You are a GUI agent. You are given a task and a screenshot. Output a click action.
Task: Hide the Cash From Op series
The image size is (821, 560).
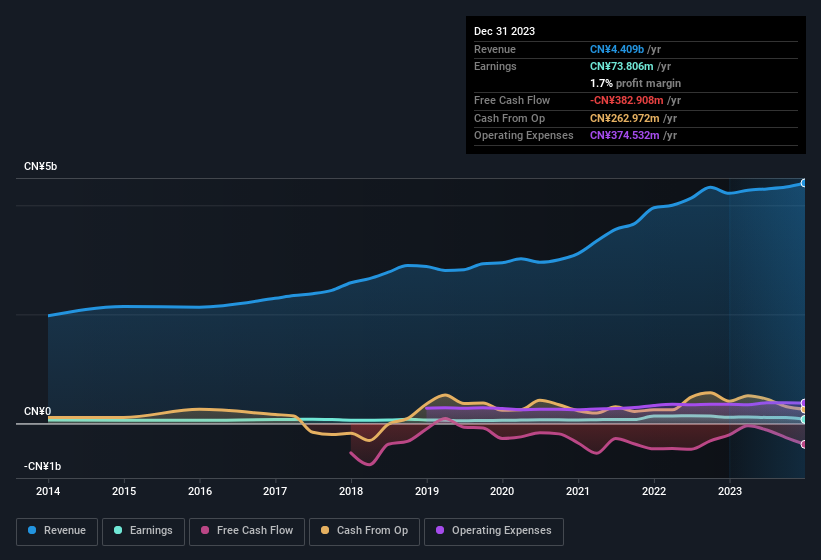coord(364,531)
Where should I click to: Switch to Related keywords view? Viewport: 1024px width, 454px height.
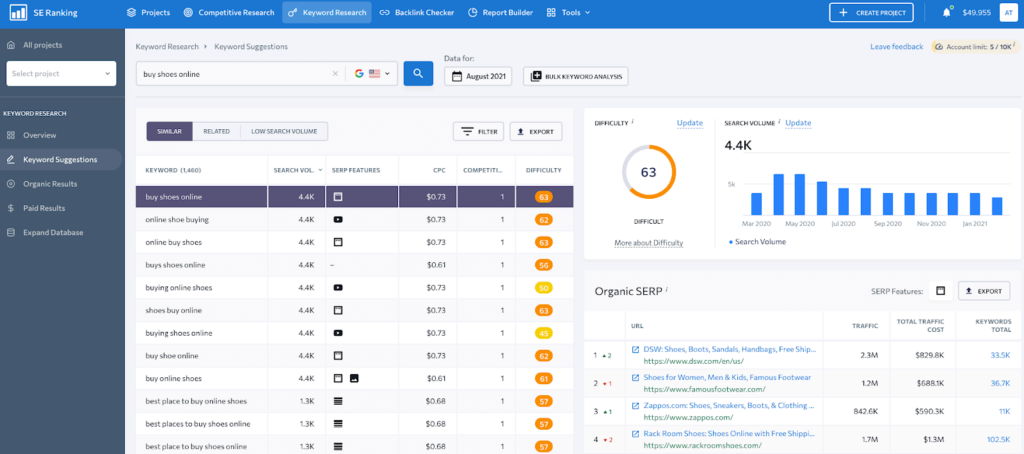[216, 131]
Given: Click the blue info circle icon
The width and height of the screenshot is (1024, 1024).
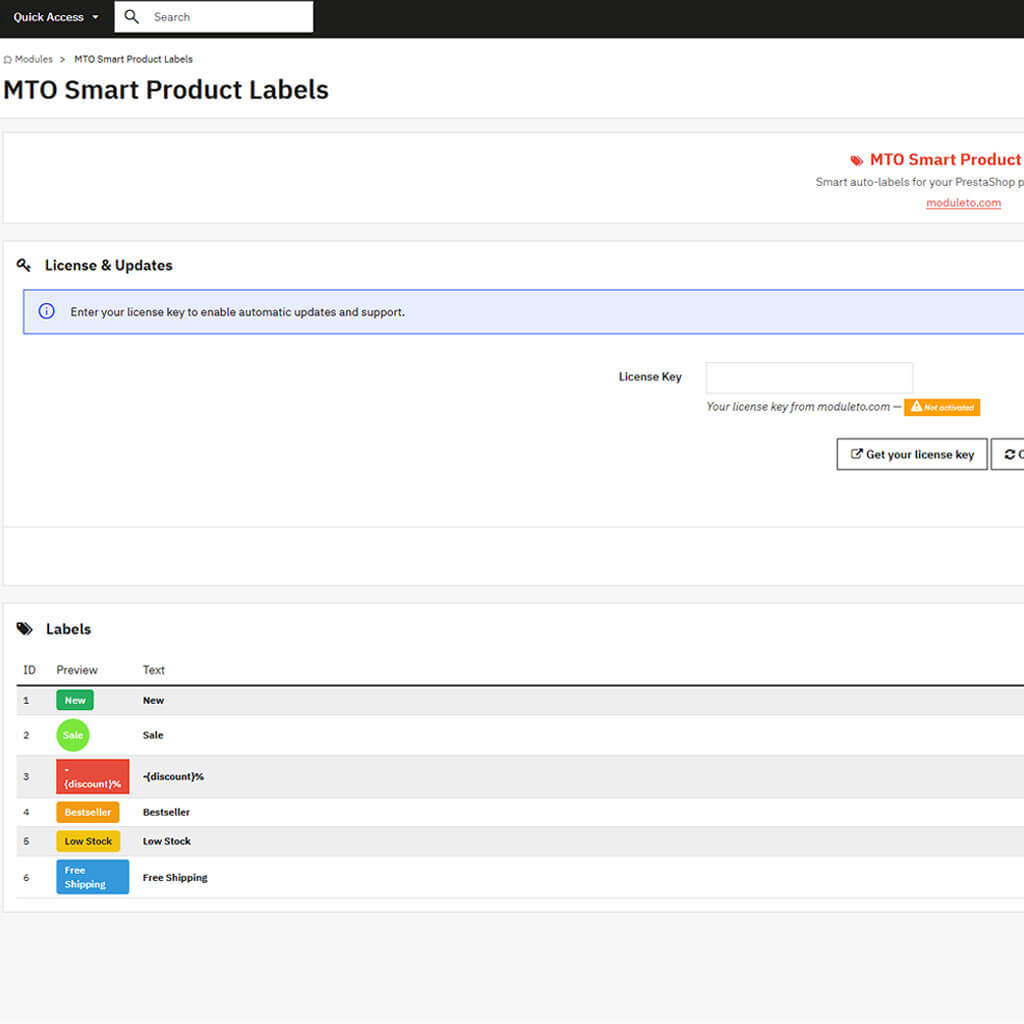Looking at the screenshot, I should pos(46,312).
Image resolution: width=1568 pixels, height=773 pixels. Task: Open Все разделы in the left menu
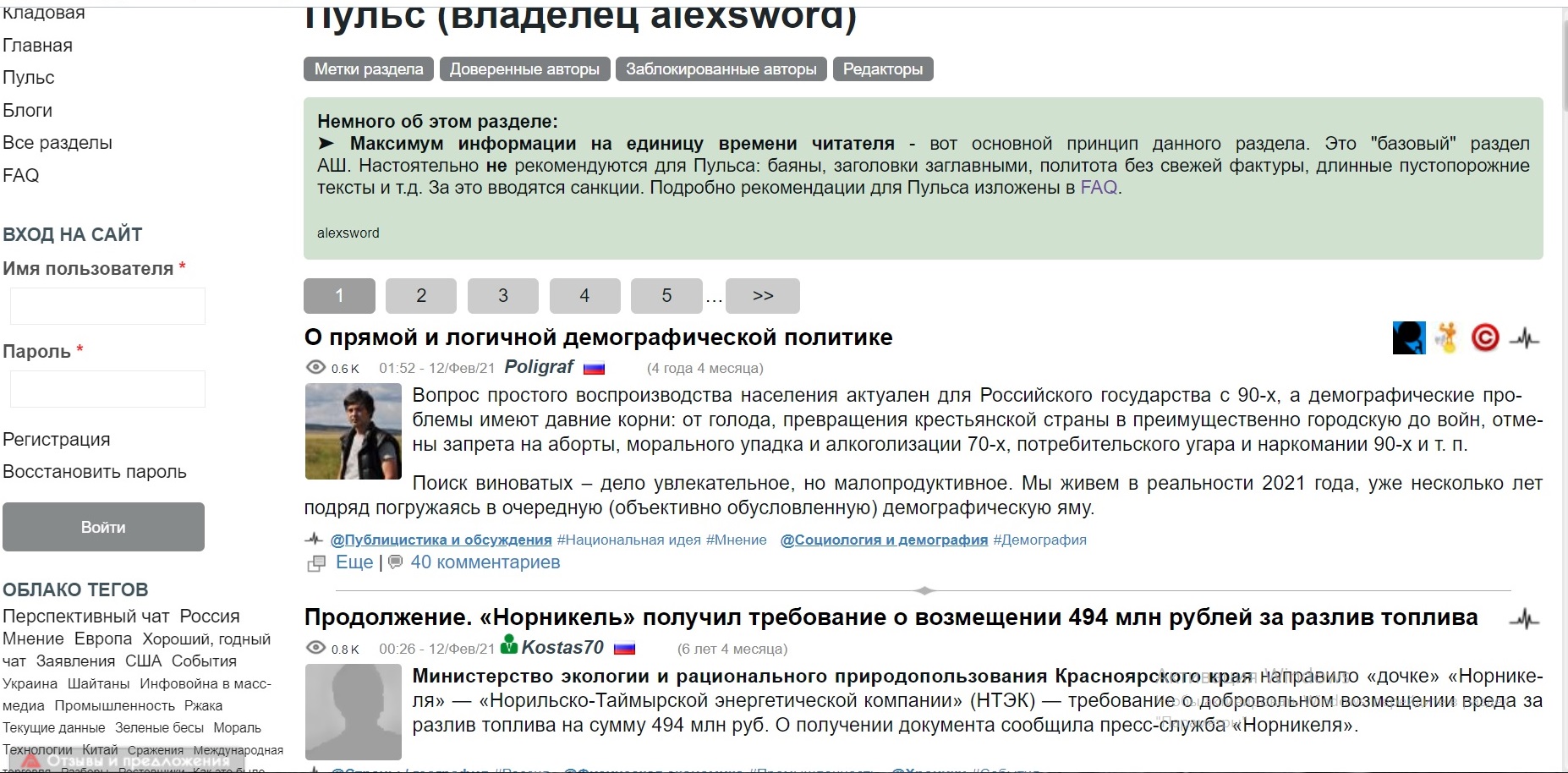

■ ■ ■ ■ ■ ■ ■

Exercise description. What is needed is an exact repetition of every line from the line with "Where should I" to the end of the data above, both ends included, with no pictures.

Reply.
Where should I click to: Switch to Related keywords view? Viewport: 1024px width, 454px height.
[216, 131]
Given: Click the blue info circle icon
The width and height of the screenshot is (1024, 1024).
Looking at the screenshot, I should pos(46,312).
Image resolution: width=1568 pixels, height=773 pixels. Task: Open Все разделы in the left menu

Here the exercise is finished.